Copyright © http://www.jim.fr

Réagir

Vos réactions (3)

  • Appui des syndicats à la grève du 1/12/22

    Le 06 novembre 2022

    Contrairement à ce qui est écrit dans l’article, MGF et CSMF ont publié un communiqué appuyant le mouvement de grève lancé par le collectifs Medecinspourdemain.fr
    Il se dégage une unité syndicale pour les mêmes revendications.

    Dr O Vanduille

  • Convention : contrat de dupes

    Le 06 novembre 2022

    C’est bouclé ; on croirait lire la nouvelle convention ! De négociation, aucune trace.
    Possibilité de récompenses, nécessité de collaborer, obligation de permanence des soins, on croirait subir une dictature étatiste. La médecine libérale gardait un petit sens libéral, mais là
    il n’en reste rien.
    Dans ma vie professionnelle de 48 ans, je suis allé manifester 3 fois à Paris, sans le moindre effet, car le conseil de l’ordre nous imposait d’organiser un service de garde, et donc la grève n’avait aucun effet !
    Ma petite-fille qui est en 2ème année d’internat souhaiterait de meilleures conditions d’exercice !

    Dr J Philippe

  • Nouvelle convention

    Le 06 novembre 2022

    Le texte gouvernemental recommande : « accès à un médecin généraliste traitant pour tous, en particulier les personnes fragiles et en affection longue durée, développement de l’exercice coordonné et de la coopération interprofessionnelle, responsabilité collective pour garantir la continuité des soins en tout point du territoire… »
    Autrement dit, ce texte fait appel à une « conversion » des médecins dont la profession reste marquée par l’individualisme, la concurrence et la hiérarchie, ce qui compte tenu des diverses réponses des syndicats ne semble pas du tout entendu.
    Vingt ans après (quasiment jour pour jour) les médecins se rassemblent à nouveau pour une augmentation du prix de la consultation, seul thème capable semble-t-il de mobiliser la profession dans son ensemble.

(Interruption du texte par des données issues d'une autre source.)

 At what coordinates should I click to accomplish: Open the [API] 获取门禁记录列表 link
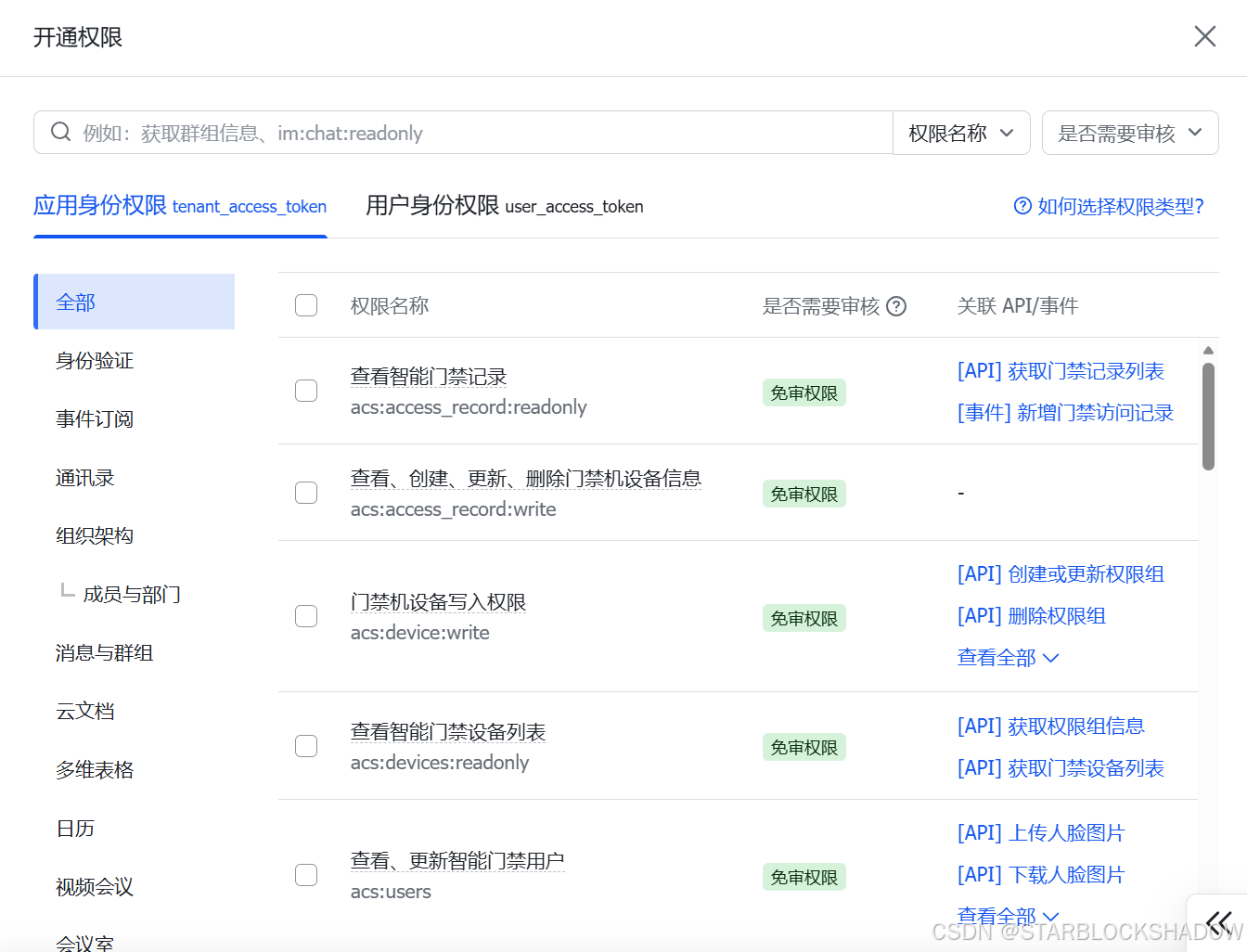pyautogui.click(x=1061, y=370)
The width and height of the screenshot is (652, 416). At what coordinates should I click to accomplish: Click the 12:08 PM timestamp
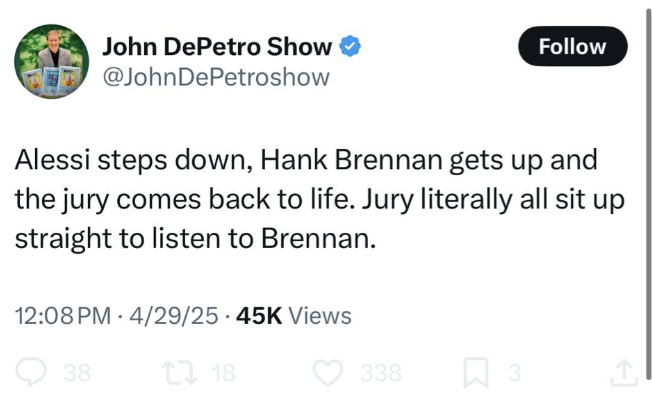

On se rappellera que c’est au sortir de cette grève, fin 2001, que la profession a modifié une règle déontologique constitutive du métier (la suppression de la garde obligatoire), à l’origine de bien des manques de notre profession : impermanence des soins (urgences, soins non programmés) responsable en partie de la sur-saturation des urgences, de l’impossibilité d’assurer des soins continus, d’assurer la diffusion des soins palliatifs à domicile…
    On se rappellera qu’à cette occasion la profession a inventé un nouveau concept de responsabilité collective : la profession s’engage collectivement à assurer la permanence des soins mais « l’engagement collectif ne doit pas traduire une obligation individuelle » (Quotidien du médecin N°7224 du vendredi 22 novembre 2002 pages 4 et 5).
    Cette nouvelle mobilisation n’augure d’aucune avancée vers un meilleur accès aux soins de chacun.
    Les médecins (tous : généralistes, spécialistes, chirurgiens, libéraux, hospitaliers, SOS médecins, médecins coordinateurs des EHPAD, HAD, EMSP, EMG...)
    - pourront-ils un jour se mettre d’accord sur l’objectif commun d’offrir à tous un vrai service de soins ?
    - pourront-ils comprendre, accepter que la réalisation de cet objectif passe par une coopération et une coordination avec tous ceux qui participent à ce service (médecins entre eux, médecins et infirmiers, infirmières, médecins et aides soignantes, aides soignants, kinésithérapeutes, pharmaciens, psychologues, orthophonistes, ergothérapeutes, AMP, assistantes sociales, services d’aide à domicile, auxiliaires de vie, bénévoles...) ?
    Seule une vraie coopération au service d’un même objectif peut créer les conditions d’une immense disponibilité seule garante de l’espoir de réalisation.